To be honest, I'm not quite sure about the rationale to put worktrees on pane 2, my understanding is that while you can do worktrees on a NOT bare repo, as per ThePrimeagen video on it (link here), the structure is a mess. Thus I think the recommendation is to use bare repos when using worktrees such that you can use them as independent branches, which would lead to this recommendation.
I'll keep on experimenting with bare repos and I'll keep on providing feedback.
Discussion was the best label to put this under, but it's more a question for my understanding.
I've started using Worktrees as I finally have a decent use-case for them, but the one thing I'm noticing is that Lazygit seems to report all the branches that are on remote as "Local branches", even if they don't have any upstream associated with them.
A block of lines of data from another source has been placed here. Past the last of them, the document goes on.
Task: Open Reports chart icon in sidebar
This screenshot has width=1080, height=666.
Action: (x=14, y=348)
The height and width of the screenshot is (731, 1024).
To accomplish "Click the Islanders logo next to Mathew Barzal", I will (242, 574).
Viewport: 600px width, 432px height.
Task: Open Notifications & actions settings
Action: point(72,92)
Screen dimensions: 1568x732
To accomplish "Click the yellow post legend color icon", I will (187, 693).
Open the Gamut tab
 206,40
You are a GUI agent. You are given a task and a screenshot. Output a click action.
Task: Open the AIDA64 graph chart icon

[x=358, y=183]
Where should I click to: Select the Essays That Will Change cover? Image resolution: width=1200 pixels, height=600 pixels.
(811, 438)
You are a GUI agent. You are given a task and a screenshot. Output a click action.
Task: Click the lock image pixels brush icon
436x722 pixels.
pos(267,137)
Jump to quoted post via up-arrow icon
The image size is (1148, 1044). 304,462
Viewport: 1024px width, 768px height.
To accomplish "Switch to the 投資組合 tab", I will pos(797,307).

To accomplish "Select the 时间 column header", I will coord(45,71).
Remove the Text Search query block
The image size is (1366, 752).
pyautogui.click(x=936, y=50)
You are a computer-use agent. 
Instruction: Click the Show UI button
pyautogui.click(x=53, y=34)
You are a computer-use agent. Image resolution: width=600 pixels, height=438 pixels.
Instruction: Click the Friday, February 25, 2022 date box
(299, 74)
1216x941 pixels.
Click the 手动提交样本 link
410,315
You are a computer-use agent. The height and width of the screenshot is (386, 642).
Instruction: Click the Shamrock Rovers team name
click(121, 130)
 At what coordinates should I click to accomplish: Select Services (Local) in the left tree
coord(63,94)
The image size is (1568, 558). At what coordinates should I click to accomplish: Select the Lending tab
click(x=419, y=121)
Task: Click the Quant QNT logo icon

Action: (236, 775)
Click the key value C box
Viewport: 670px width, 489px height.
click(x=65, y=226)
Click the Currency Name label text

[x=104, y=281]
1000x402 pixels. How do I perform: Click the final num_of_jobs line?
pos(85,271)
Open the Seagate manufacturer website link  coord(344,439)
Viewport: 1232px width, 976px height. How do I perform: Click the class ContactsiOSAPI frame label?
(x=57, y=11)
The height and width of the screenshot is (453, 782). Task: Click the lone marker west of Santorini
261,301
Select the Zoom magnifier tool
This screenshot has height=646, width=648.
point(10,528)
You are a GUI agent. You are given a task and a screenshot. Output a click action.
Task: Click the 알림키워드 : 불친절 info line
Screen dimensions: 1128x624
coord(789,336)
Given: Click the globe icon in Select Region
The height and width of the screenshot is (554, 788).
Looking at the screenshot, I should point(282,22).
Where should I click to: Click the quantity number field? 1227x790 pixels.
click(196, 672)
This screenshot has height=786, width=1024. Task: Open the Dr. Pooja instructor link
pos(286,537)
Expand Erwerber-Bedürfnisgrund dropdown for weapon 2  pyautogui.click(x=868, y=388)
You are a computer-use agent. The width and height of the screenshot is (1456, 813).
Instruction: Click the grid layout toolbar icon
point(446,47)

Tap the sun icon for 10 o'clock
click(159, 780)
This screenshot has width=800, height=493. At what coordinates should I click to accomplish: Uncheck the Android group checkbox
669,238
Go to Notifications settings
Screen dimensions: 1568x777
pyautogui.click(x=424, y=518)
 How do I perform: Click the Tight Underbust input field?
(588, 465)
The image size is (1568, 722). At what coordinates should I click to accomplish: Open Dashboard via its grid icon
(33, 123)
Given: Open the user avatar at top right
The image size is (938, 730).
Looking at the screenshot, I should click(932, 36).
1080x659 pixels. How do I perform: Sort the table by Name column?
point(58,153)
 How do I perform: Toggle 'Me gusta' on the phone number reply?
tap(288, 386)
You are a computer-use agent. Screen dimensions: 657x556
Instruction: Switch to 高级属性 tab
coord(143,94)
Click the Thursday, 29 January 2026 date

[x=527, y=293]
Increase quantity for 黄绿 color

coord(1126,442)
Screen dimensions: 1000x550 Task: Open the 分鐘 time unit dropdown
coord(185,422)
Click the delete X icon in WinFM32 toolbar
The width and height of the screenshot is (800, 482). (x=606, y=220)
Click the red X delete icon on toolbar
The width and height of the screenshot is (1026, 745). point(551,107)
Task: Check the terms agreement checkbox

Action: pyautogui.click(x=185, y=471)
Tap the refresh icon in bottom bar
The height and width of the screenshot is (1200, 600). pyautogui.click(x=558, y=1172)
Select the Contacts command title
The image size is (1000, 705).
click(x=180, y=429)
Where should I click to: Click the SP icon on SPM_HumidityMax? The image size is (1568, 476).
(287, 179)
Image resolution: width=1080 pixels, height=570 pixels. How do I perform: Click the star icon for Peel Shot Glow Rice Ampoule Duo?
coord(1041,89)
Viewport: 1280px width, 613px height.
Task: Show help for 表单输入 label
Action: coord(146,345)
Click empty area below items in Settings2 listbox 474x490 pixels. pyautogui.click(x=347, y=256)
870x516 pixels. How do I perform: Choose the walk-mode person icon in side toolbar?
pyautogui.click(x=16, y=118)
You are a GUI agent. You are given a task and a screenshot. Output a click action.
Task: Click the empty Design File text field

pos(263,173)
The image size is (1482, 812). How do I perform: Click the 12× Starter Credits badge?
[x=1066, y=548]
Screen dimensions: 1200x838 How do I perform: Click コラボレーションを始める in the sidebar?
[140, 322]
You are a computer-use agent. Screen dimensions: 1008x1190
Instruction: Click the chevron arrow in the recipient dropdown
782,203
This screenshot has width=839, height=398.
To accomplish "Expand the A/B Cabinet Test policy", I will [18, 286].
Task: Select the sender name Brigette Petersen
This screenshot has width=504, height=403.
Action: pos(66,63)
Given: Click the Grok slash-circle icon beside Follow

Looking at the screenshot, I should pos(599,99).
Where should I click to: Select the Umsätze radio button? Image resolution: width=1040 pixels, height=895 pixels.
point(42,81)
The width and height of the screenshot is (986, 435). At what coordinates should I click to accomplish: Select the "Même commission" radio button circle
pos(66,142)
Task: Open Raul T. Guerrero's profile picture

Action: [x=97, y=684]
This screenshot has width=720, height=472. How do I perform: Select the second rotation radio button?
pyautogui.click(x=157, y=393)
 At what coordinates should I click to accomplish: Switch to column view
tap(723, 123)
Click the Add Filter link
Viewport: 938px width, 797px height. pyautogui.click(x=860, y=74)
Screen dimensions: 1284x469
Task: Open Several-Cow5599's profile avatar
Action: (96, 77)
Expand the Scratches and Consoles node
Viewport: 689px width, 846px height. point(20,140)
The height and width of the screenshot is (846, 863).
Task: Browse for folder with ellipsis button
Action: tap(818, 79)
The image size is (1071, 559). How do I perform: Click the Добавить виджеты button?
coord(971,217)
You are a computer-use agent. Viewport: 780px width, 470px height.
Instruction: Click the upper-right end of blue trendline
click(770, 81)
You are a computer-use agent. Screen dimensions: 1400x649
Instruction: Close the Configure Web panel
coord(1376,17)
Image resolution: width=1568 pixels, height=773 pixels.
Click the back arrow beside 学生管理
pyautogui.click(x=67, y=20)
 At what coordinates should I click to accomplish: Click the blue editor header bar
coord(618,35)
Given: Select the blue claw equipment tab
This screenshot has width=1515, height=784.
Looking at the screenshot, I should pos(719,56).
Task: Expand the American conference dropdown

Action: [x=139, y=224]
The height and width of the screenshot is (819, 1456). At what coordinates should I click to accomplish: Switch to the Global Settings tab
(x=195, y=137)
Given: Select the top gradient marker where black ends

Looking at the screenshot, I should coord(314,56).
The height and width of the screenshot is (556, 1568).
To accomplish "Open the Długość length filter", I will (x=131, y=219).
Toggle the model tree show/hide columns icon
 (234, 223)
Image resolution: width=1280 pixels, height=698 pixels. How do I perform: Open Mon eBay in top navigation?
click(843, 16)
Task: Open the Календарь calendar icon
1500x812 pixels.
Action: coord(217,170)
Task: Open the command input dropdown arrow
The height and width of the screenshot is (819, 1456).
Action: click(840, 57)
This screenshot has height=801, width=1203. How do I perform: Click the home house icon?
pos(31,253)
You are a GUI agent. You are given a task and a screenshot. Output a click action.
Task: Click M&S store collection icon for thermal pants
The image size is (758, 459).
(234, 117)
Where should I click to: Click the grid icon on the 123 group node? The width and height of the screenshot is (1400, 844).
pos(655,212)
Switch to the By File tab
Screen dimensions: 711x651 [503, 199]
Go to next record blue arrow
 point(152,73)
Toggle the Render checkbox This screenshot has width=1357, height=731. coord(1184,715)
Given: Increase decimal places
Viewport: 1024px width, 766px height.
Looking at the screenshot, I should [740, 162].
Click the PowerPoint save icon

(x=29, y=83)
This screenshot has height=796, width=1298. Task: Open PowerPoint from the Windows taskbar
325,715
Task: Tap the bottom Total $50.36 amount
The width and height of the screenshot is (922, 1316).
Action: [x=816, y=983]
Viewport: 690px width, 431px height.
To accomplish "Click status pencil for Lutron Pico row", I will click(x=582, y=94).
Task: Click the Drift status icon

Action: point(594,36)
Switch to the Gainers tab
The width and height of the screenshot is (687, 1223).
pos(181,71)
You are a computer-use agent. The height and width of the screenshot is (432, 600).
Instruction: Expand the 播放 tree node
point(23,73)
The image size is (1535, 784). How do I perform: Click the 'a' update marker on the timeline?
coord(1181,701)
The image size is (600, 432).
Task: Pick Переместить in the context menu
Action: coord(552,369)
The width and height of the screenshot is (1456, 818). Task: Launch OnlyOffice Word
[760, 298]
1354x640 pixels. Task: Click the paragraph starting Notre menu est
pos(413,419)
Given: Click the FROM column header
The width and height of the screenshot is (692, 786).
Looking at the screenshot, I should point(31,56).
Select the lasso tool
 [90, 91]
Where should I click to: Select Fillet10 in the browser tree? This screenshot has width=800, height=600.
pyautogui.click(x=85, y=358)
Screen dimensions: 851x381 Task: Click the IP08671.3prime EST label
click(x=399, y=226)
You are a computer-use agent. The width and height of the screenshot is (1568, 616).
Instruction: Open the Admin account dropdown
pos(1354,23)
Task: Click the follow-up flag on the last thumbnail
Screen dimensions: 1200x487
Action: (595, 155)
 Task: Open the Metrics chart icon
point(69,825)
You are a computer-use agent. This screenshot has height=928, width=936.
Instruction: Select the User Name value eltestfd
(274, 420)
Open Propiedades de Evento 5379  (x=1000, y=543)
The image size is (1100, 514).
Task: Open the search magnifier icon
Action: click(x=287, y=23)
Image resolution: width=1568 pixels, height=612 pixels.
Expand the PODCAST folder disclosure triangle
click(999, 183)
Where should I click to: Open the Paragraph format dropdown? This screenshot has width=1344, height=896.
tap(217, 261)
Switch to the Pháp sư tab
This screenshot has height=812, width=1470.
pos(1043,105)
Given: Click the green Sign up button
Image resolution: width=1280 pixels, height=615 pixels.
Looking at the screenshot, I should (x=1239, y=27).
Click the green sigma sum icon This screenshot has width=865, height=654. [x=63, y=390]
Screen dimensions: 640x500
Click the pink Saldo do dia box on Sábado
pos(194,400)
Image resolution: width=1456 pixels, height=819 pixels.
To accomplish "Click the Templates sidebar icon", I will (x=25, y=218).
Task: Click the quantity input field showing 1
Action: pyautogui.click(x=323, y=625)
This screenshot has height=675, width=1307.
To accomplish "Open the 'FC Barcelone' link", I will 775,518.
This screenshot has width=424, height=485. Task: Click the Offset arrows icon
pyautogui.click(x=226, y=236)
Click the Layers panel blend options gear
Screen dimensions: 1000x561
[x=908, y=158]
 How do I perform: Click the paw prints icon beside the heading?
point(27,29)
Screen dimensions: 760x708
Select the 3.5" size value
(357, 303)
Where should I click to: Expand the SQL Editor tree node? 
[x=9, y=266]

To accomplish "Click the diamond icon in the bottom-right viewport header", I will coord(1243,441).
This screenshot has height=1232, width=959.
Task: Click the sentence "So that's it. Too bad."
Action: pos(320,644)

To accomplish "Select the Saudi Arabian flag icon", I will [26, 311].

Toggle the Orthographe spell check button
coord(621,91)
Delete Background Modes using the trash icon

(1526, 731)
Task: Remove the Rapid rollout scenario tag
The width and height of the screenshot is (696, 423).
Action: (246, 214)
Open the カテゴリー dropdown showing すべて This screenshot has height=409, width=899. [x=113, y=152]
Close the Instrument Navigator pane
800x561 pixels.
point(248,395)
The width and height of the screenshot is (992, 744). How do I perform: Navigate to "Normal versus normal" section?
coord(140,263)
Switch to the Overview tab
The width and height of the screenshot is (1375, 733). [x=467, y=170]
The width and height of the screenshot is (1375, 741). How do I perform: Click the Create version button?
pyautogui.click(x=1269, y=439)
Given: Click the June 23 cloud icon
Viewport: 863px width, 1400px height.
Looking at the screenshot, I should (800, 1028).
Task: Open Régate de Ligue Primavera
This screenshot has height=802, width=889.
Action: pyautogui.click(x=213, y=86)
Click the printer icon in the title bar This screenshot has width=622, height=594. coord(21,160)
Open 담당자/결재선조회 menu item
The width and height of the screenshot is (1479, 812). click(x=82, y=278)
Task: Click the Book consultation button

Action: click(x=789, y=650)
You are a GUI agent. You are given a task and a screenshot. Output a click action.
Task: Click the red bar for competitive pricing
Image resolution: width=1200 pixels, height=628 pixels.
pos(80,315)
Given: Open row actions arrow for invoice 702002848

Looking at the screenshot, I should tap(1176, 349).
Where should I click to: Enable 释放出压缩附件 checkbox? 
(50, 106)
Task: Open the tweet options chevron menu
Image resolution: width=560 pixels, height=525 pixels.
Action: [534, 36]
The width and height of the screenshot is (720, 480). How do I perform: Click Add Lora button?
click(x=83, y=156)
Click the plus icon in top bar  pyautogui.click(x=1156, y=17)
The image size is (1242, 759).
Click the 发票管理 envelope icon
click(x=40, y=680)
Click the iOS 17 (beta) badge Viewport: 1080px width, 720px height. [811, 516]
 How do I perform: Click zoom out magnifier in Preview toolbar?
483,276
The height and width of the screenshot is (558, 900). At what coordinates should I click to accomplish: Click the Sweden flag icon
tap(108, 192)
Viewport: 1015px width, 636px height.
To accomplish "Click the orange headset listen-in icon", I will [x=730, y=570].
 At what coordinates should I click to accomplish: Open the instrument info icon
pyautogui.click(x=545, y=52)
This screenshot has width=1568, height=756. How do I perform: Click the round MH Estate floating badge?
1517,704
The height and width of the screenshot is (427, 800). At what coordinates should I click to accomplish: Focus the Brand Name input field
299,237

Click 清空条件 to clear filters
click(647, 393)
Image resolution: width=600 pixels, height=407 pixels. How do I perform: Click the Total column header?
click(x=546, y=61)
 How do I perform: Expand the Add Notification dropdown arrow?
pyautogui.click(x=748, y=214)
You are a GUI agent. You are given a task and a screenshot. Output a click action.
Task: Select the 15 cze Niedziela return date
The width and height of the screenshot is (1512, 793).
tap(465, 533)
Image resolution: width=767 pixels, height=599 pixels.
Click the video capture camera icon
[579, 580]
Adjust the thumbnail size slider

In my case, this results in some 700 branches being listed in the "local branches", where I try and keep that as clean as possible (removing local branches that have been deleted on remote).
Is this purely because I cloned the repository with
--bare
? Or is it due to the interaction with worktrees. I didn't want to clone regularly and then work with worktrees as the additional folders it creates (for each worktree) would confuse things.I've also tried running a
git remote prune origin
now that I've added an upstream, but that doesn't seem to sort things either.Just some clarification on how this works would be great! (And anyway to clear out those excess branches)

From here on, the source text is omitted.